China Trashing the Global Environment: 'There Is No Fish in the Waters'
by Robert Williams • April 15, 2023 at 5:00 am
"Risks to marine habitats are most prominent in Caribbean island nations, such as the Bahamas and Antigua and Barbuda, as well as coastal waters across Africa, most notably along Western and Central African coastlines. In the Bahamas, Angola and Mozambique, more than 2,000 km2 of marine habitats face high impact risks." — bu.edu, December 6, 2022
"Across Angola, Fiji, Sri Lanka and Indonesia, more than 50,000 square kilometers of marine habitats are "facing low but non-negligible risks from nearby projects." — bu.edu, December 6, 2022
Ports built or financed by the Chinese, the study found, pose the greatest risks to marine habitats; the risks remain high even up to 30 kilometers from the port.
China's overseas infrastructure projects are not the only ones ruining marine habitats. China's enormous fishing fleet is simultaneously contributing not only to the severe devastation of marine ecosystems but also to the destruction of the livelihoods of local fishermen.
Chinese fishing boats are destroying the livelihoods of West African fishing communities on the West African coast. Due to illegal Chinese fishing, they could be losing more than $2 billion each year.
In Ghana... illegal fishing boats use Ghanaian flags, but, according to the Environmental Justice Foundation, 90% of those boats belong to Chinese owners.
"There is no fish in the waters. We used to catch up to 90 trays of sardinella fish a day and now we barely get five trays a day." — Dembo Touray, fisherman Bakau, Gambia's largest fishing community, aa.com.tr, 2020.
Even though, in 2019, Communist Chinese President Xi Jinping pledged that the BRI would become "green and sustainable," he did not say when.
"China says it will follow environmental guidelines, but history has shown these protections are nonexistent." — William Laurance, distinguished research professor of the Centre for Tropical Environmental and Sustainability Science at James Cook University in Cairns, Australia, The Guardian, September 20, 2021
Additionally, China already mines 70% of all rare earth materials, a situation that has made the world virtually dependent on it. The future of the African continent's environment, in short, looks anything but sustainable.

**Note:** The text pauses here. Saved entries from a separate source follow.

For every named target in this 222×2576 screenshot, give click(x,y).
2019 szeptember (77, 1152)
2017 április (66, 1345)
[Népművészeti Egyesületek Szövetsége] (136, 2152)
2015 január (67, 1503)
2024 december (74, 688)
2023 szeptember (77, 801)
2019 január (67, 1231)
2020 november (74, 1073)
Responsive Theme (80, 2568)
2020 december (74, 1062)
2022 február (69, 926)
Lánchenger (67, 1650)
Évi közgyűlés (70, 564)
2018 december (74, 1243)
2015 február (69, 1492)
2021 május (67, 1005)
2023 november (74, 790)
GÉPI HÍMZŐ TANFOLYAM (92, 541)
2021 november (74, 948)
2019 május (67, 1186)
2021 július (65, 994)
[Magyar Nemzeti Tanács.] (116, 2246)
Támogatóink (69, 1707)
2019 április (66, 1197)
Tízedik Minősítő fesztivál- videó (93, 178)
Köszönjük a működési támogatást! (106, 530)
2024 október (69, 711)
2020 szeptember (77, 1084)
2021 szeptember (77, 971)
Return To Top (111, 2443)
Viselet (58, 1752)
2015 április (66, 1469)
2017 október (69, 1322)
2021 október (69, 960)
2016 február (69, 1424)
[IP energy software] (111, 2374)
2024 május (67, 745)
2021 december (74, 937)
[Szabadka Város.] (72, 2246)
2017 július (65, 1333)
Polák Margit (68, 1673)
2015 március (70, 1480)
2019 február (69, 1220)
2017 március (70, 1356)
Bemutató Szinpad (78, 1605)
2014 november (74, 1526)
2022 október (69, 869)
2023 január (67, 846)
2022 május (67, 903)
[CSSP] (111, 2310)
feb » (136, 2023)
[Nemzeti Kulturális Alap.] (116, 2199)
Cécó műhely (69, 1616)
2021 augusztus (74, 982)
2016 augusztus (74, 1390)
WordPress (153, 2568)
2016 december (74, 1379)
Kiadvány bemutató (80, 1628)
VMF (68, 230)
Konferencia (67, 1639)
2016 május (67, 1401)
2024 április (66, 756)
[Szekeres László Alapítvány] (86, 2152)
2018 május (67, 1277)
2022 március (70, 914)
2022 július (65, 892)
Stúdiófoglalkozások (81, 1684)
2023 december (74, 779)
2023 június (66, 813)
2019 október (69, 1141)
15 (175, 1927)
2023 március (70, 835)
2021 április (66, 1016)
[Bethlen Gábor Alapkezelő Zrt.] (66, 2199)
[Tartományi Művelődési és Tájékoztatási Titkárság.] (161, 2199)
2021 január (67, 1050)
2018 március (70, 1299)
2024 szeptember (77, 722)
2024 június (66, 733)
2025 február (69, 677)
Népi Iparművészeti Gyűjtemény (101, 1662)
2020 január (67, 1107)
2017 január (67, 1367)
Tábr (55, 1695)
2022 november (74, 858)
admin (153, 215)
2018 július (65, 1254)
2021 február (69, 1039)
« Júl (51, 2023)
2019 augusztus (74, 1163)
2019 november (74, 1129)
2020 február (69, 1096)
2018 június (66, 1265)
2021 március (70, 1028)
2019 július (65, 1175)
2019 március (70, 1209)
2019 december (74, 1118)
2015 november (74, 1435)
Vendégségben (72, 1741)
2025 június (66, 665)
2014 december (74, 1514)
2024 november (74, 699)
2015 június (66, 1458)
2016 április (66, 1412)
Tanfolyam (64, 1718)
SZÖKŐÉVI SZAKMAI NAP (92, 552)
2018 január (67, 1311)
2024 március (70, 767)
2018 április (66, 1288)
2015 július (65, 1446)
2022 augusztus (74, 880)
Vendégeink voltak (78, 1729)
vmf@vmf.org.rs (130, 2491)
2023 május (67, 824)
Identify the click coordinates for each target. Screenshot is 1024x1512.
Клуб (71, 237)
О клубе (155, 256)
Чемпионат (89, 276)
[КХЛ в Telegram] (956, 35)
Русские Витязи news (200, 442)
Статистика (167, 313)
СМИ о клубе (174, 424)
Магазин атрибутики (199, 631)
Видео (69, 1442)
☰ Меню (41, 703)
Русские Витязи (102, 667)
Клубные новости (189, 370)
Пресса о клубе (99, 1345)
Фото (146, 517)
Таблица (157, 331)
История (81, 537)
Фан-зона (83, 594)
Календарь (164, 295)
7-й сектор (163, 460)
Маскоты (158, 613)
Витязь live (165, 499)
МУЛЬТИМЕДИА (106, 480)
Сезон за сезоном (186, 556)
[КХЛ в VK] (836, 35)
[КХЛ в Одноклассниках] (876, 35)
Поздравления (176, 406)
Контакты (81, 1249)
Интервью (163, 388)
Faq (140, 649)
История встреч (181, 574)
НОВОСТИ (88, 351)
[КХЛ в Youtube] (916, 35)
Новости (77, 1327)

China's overseas infrastructure projects present high-impact risks to the environment, a new study has found.
The report -- conducted by researchers from the Boston University Global Development Policy Center, the University of Queensland, the University of California Santa Barbara, and Colorado State University -- focused on the risks to coastal and marine ecological systems posed by 114 of China's overseas development projects between the years 2008-2019. According to the document, those 114 projects represent only 20% of all Chinese development finance projects in that time period, meaning that the results of the study are probably just the tip of the iceberg.